Elasto-Damage constitutive modelling of recycled aggregate concrete

In this paper, Elasto-Damage model previously proposed by Khan and Zahra for natural aggregates concrete is reformulated to capture the behavior of recycle aggregate concrete (RAC) subjected to uniaxial compressive stress state. The compressive stress-strain relationship was investigated through existing published data for different recycled coarse aggregate (RCA) with replacement percentages of 0%, 30%, 50%, 70% and 100%. Use of recycled aggregate concrete has been advocated widely to be one of the solution for the global issue of depletion of natural resources while fulfilling the needs of material and structural performance required in reinforced-concrete structures. The adoption of RAC in construction industry requires development of appropriate constitutive models that can be implemented in software based on finite element method to predict the reliable results.
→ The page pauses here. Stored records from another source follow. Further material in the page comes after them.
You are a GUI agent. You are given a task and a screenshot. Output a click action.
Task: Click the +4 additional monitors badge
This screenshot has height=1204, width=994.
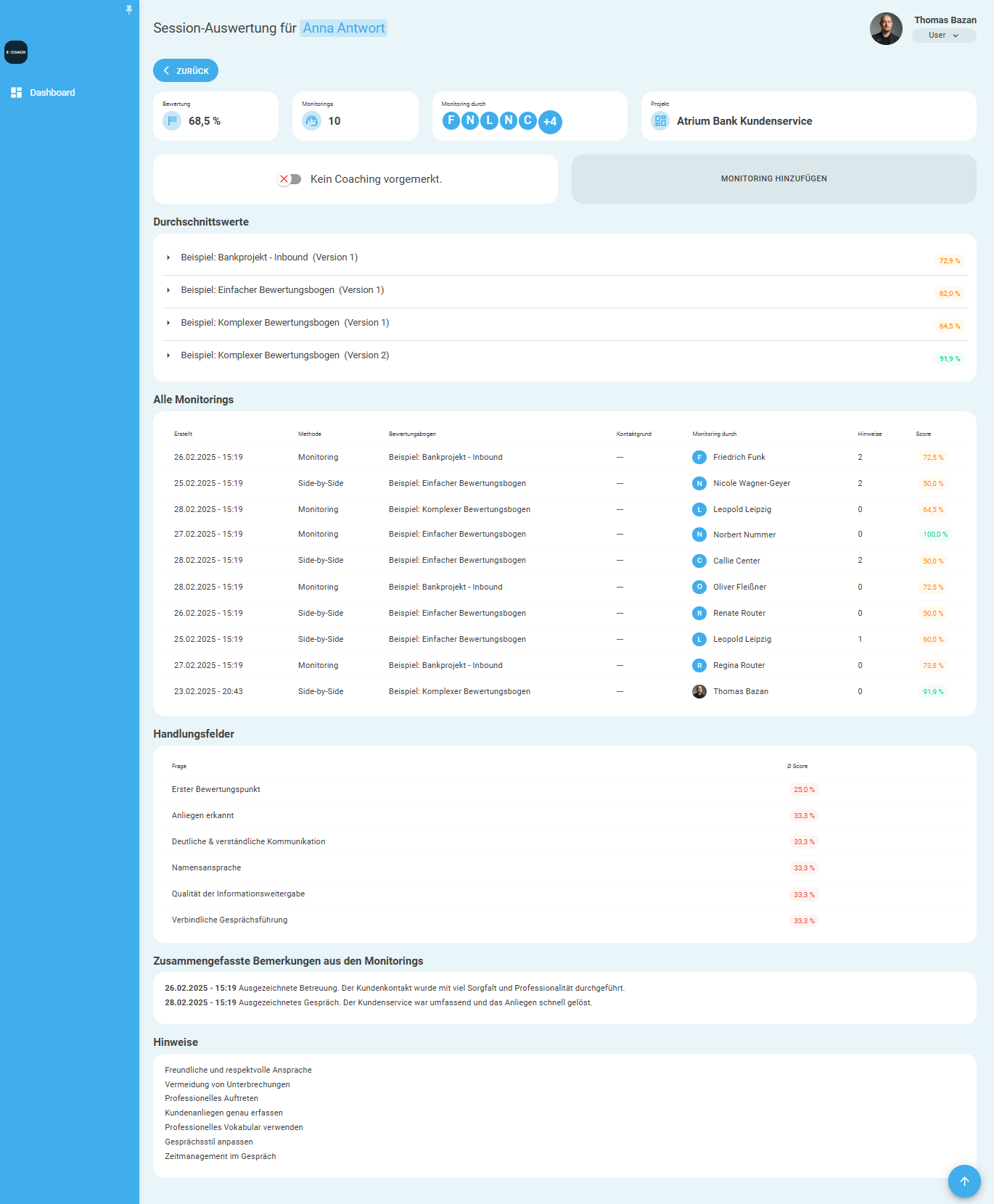click(x=550, y=122)
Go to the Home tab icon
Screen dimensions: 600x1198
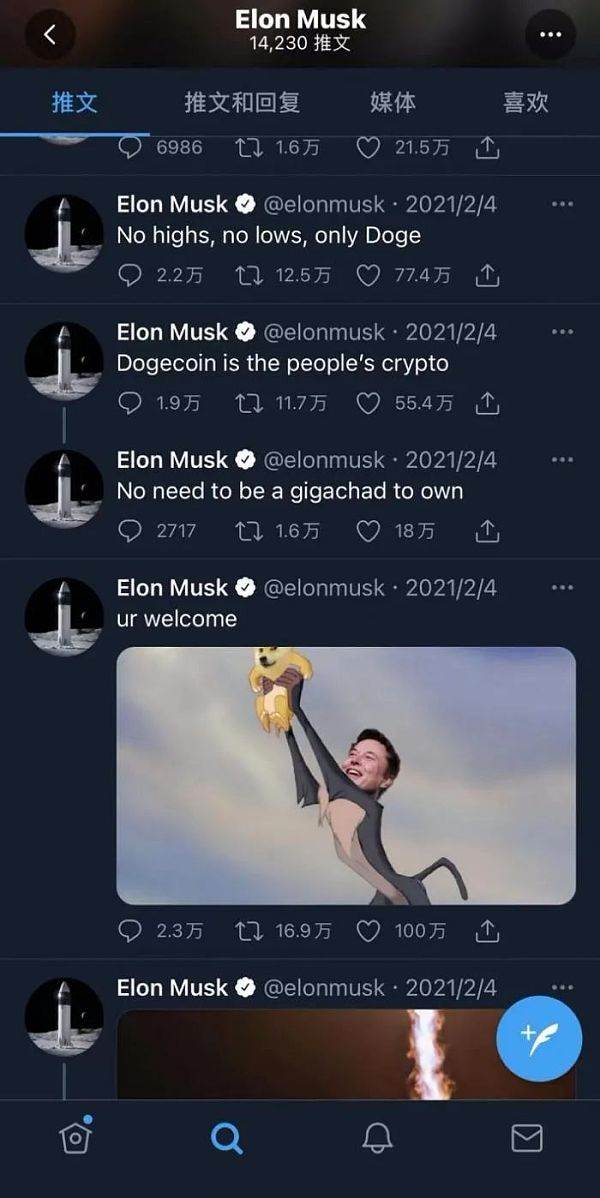76,1137
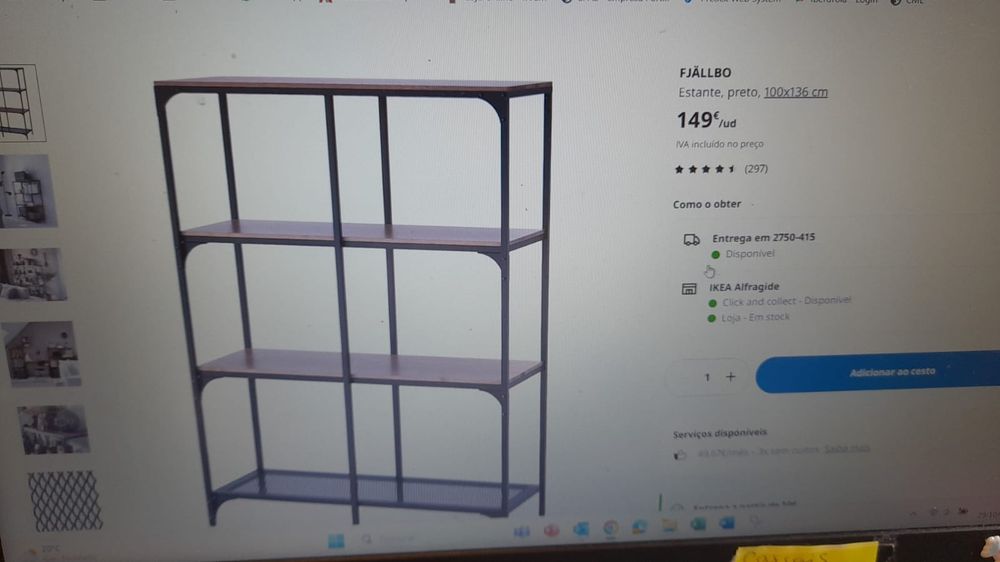Select the metal mesh close-up thumbnail
This screenshot has width=1000, height=562.
coord(65,501)
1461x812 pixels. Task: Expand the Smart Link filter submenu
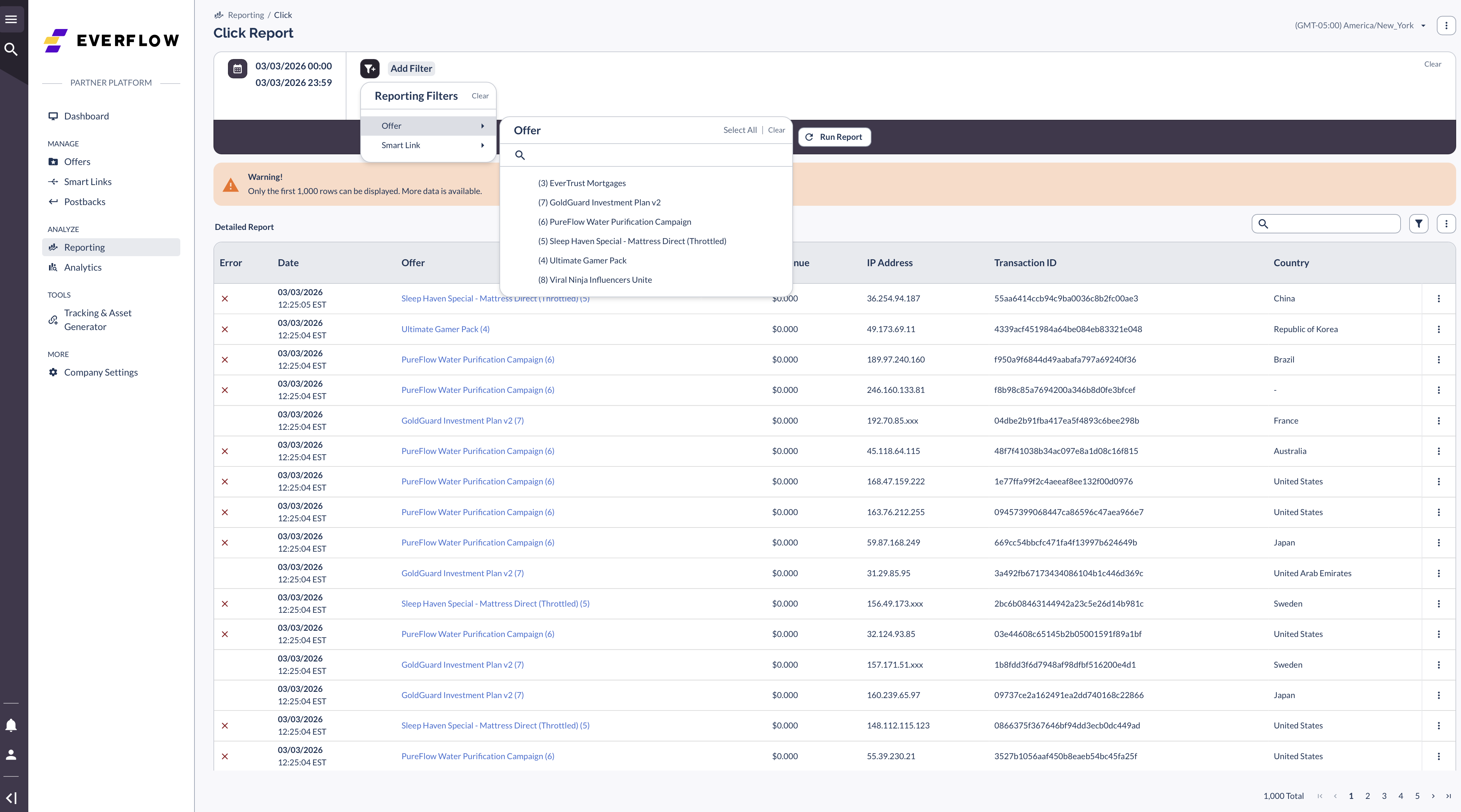pos(483,145)
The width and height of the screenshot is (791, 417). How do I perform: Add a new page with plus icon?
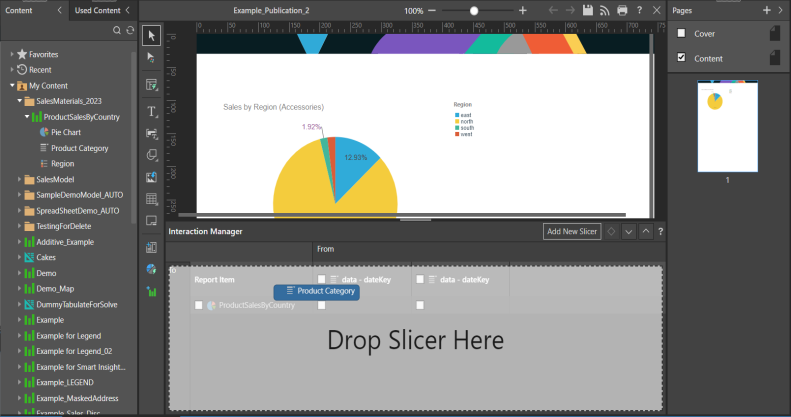tap(766, 10)
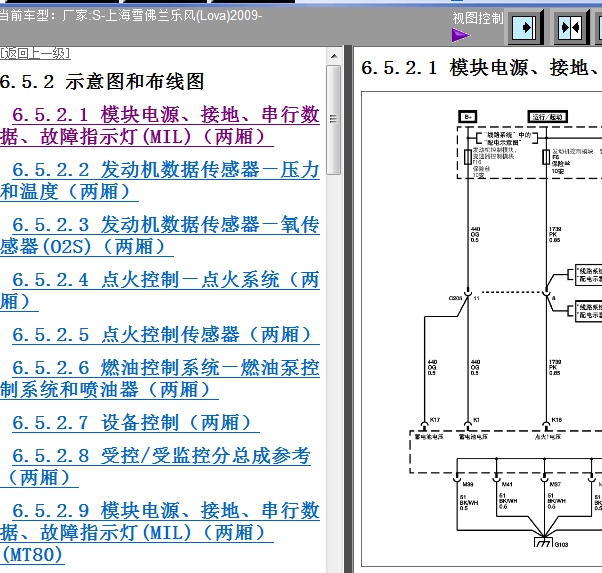Image resolution: width=602 pixels, height=573 pixels.
Task: Click the G103 ground symbol in the diagram
Action: (x=544, y=542)
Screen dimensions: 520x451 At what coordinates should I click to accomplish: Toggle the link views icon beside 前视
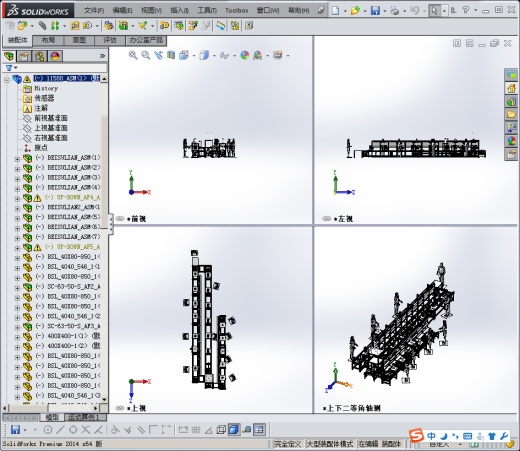(x=120, y=219)
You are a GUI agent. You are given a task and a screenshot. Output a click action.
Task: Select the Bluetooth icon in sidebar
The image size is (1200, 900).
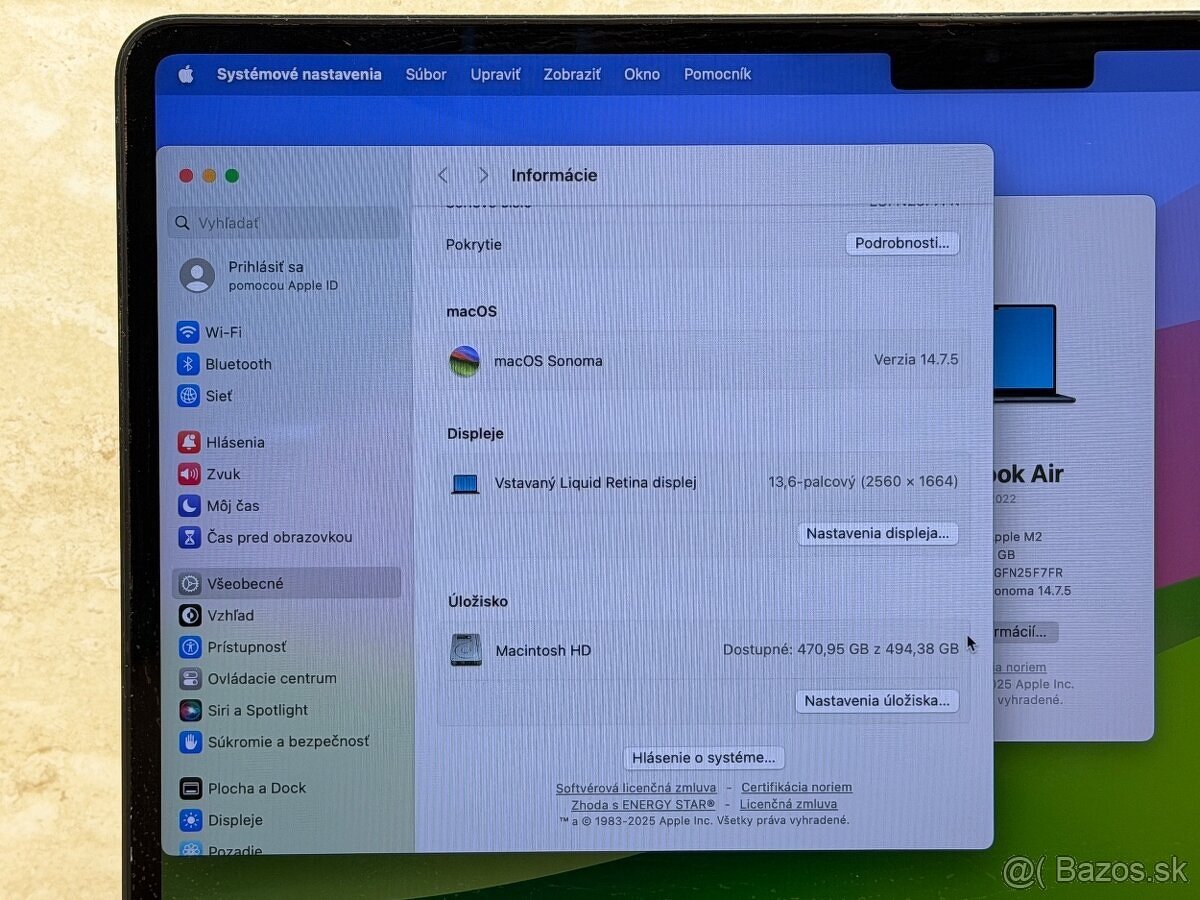(x=188, y=364)
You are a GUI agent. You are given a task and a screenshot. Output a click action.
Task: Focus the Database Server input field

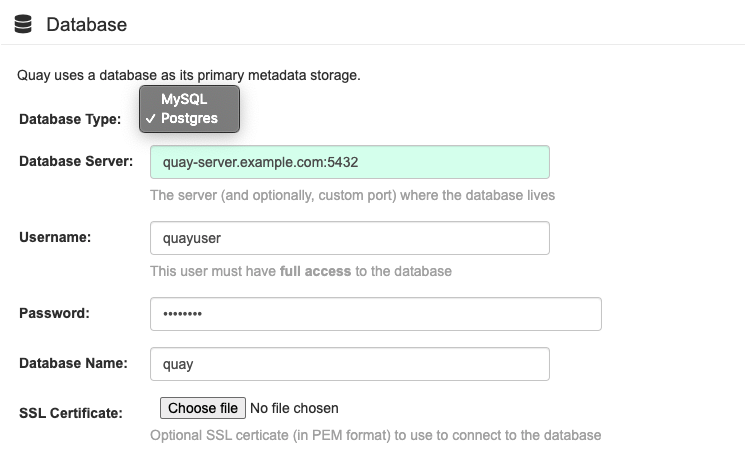(x=349, y=162)
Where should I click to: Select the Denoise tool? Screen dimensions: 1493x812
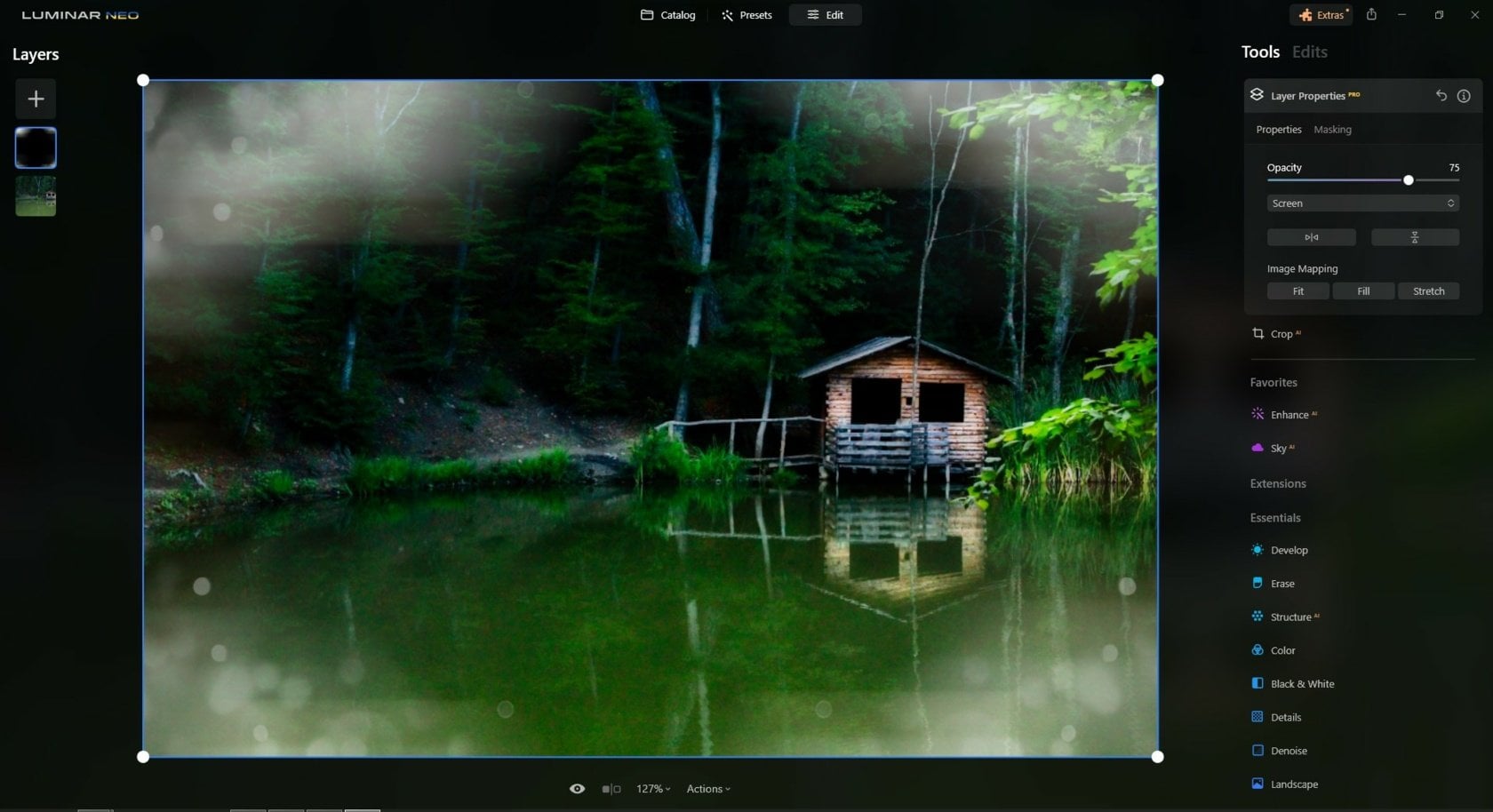1288,750
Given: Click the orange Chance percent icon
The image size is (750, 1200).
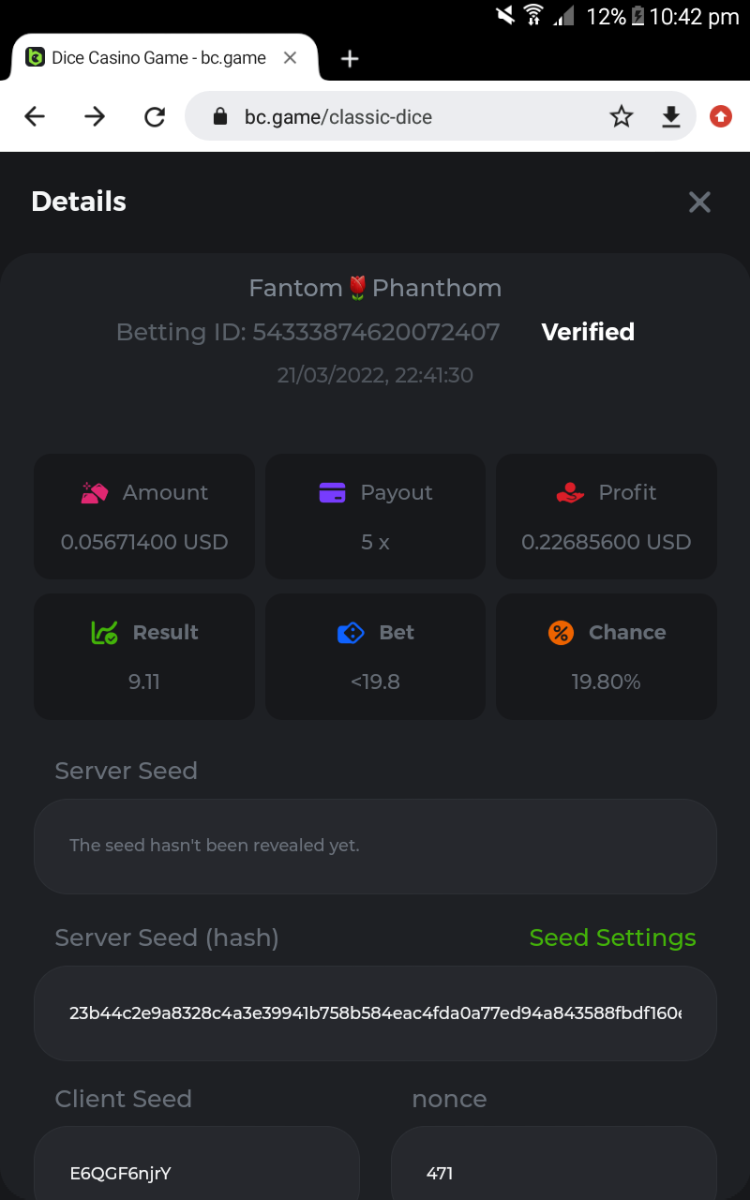Looking at the screenshot, I should [561, 633].
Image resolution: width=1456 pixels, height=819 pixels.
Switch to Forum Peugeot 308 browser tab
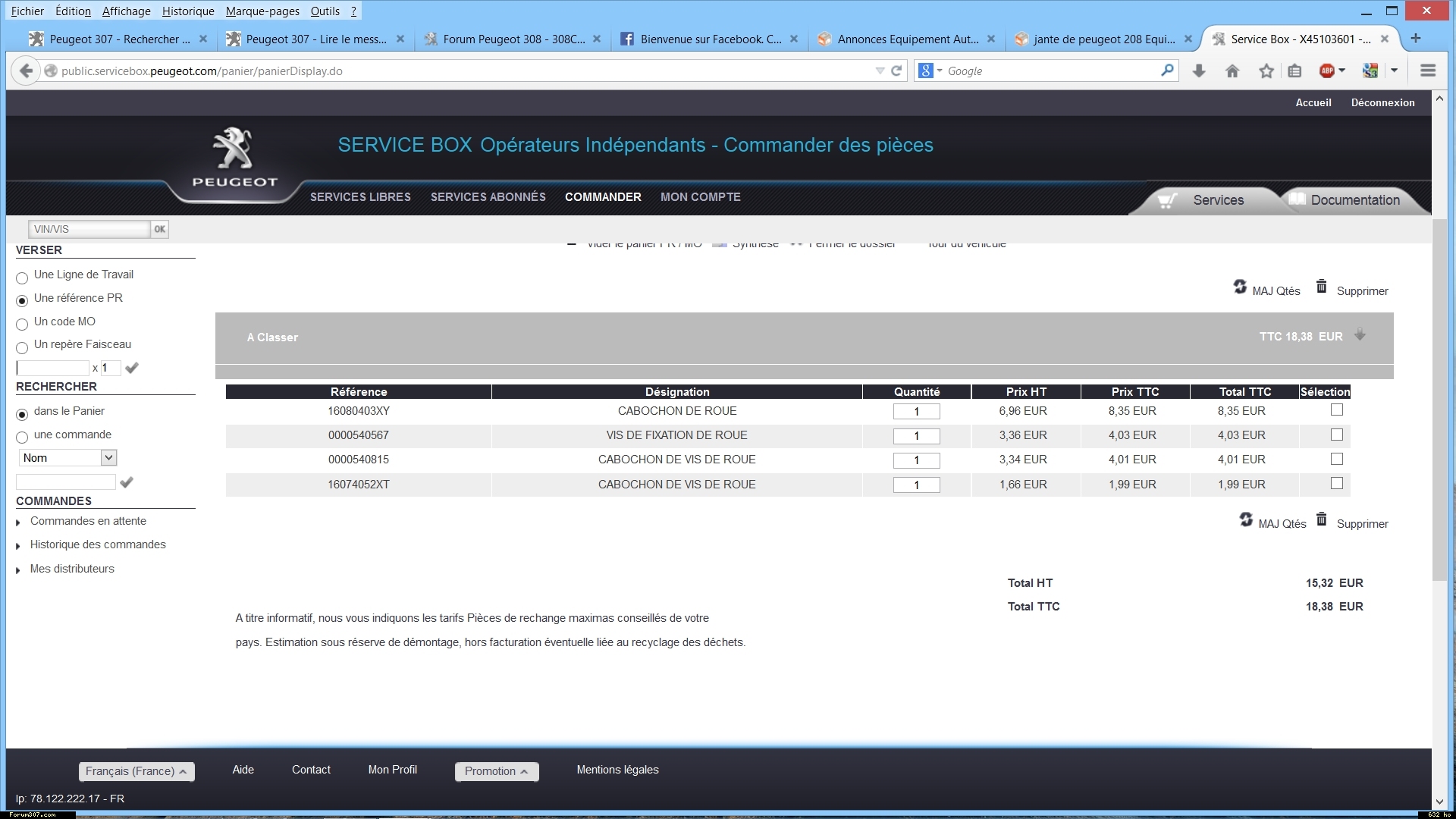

The proposed model uses four parameters; a, b and r which helps to predict the different behavior of concrete in tension and compression while the fourth parameter critical energy release rate (Rc) controls the damage growth rate. These parameters are defined as a function of concrete compressive strength (fc') and its initial elastic modulus (Eo). The model is validated through existing test results for uniaxial compressive state of stress and it was concluded that it predicts better post cracking and post peak-behaviour of RAC as compared to the commercially available models for the conventional concrete.